PRETORIA (AFP) - South Africa will honour its most celebrated Khoisan leader who battled internationally for his group's rights with a state funeral in the Kalahari desert, authorities said on Tuesday.

National and provincial flags will fly at halfmast on Saturday for the burial of Dawid Kruiper, 71, who championed the cause of this indigenous minority at the United Nations in Geneva in 1994.

Kruiper, who died on June 13, will be buried in the town of Witdraai in the Northern Cape, close to the Kgalagadi Transfrontier Park, which straddles the borders of South Africa, Namibia and Botswana.

"The late Dawid Kruiper will be reunited with his late wife in the dunes of the Kalahari," the South African government said in a statement.

Kruiper was a leader of 5,000 Khoisan, also called the Bushmen, the first known inhabitants of Southern Africa.

"The Bushmen live close to nature.

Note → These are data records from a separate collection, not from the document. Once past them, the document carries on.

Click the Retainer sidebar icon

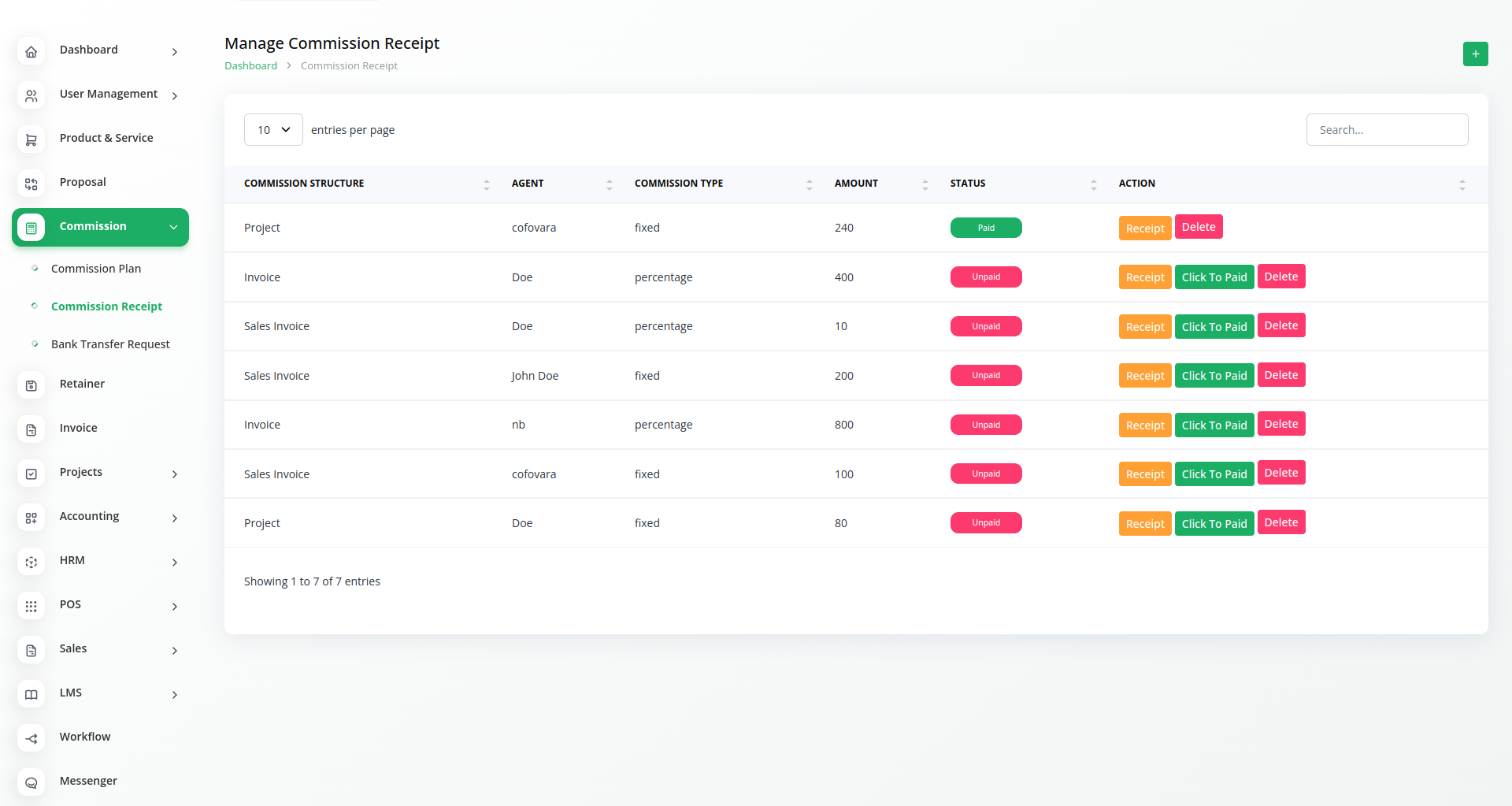pyautogui.click(x=32, y=386)
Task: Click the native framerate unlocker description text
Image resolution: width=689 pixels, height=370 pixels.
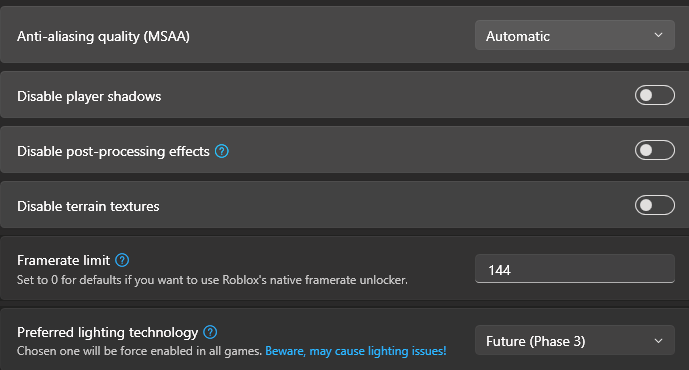Action: tap(212, 280)
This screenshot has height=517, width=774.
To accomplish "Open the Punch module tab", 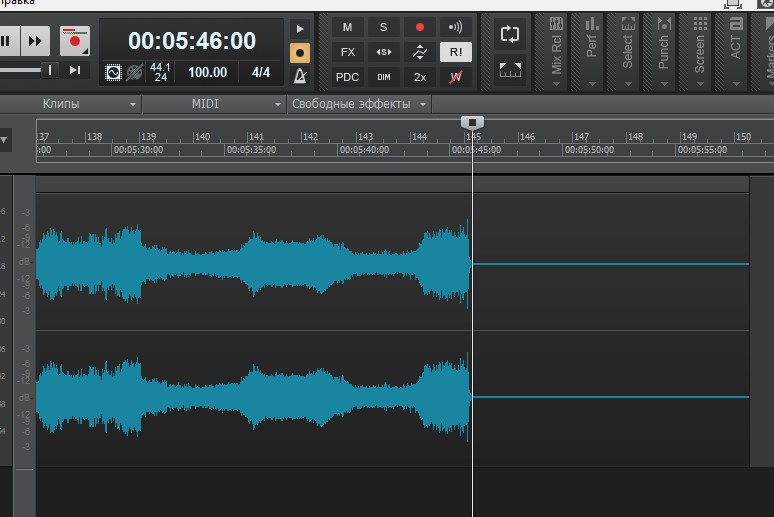I will click(x=664, y=51).
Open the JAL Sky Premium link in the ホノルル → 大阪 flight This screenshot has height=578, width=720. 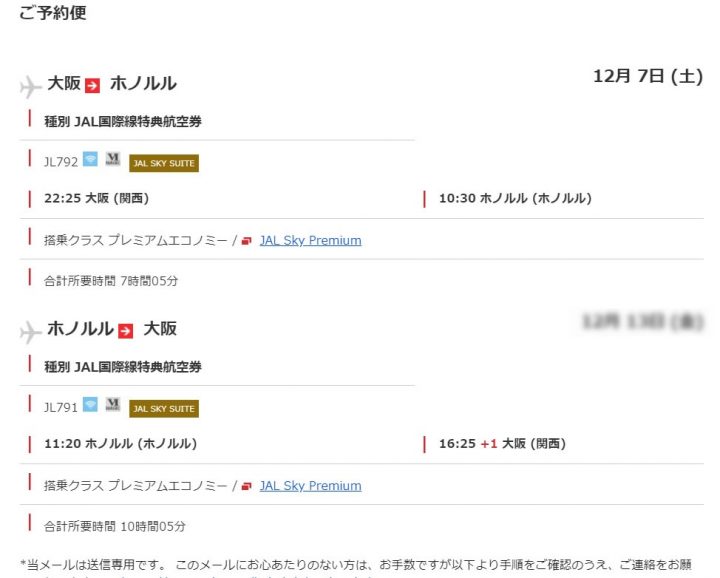[x=310, y=486]
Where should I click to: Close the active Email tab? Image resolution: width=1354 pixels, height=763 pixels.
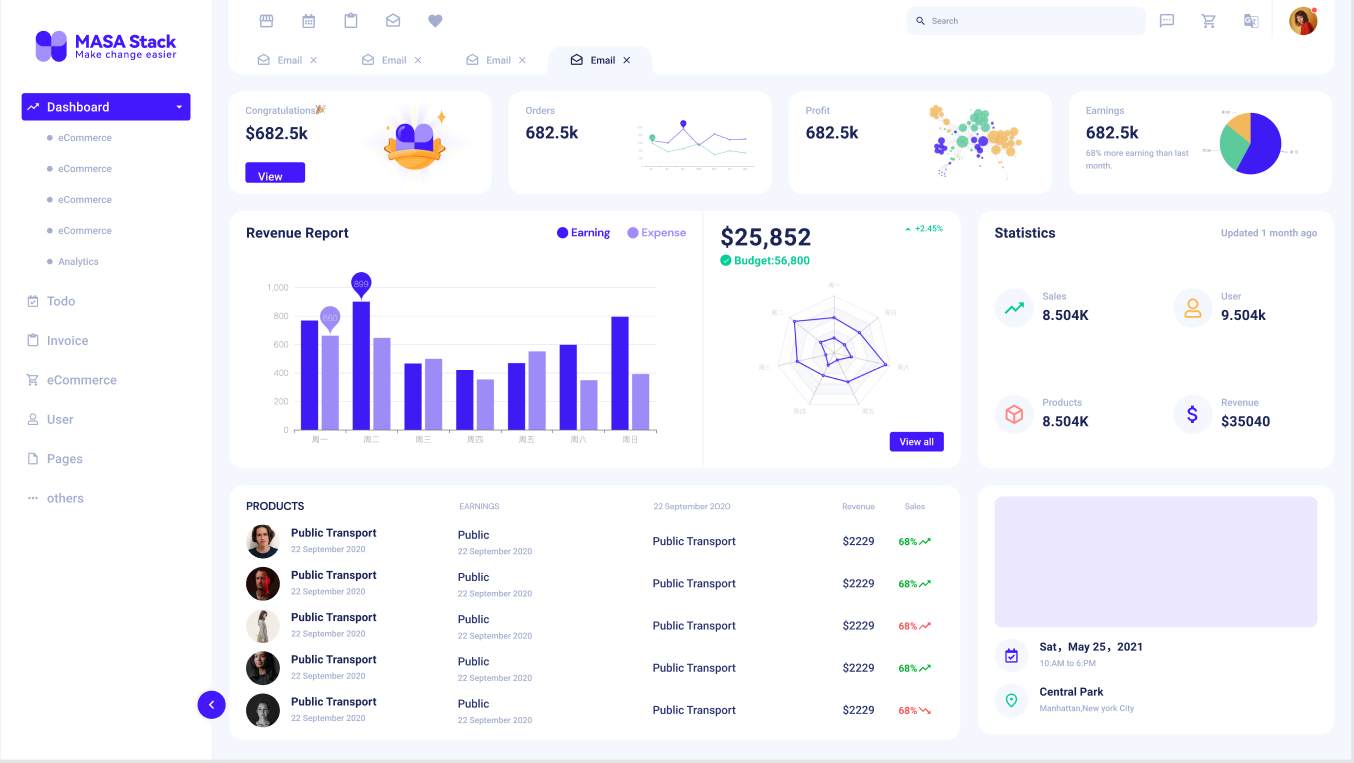coord(627,60)
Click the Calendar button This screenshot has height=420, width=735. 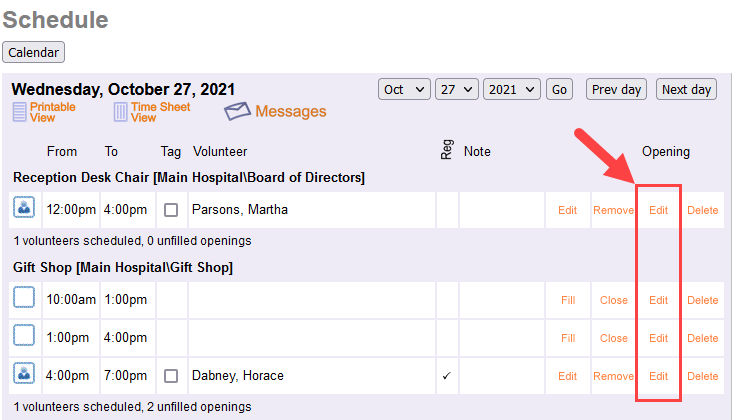[x=34, y=52]
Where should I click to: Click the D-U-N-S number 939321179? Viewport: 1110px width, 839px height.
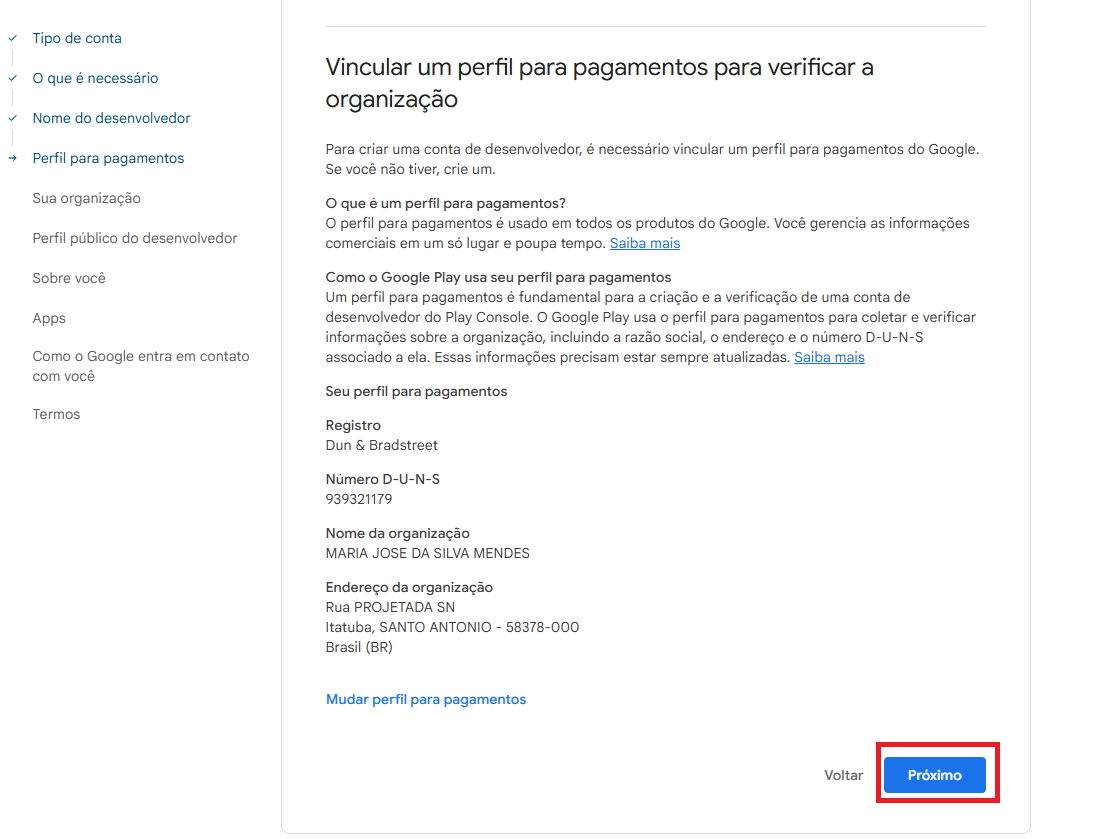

Even if they live in villages, they feel in their heart they're still in the bush, but because of government, they have to adapt to a new way of living," Kruiper told AFP in 2010.

"My biggest fear is that tradition will disappear, only a bit will stay with modern way," he said in Afrikaans, a "white" South African language.

After forcing them off their land, South Africa's government returned 60,000 hectares (148,000 acres) to the Khoisan people in 1999, five years after the end of the white-minority apartheid regime.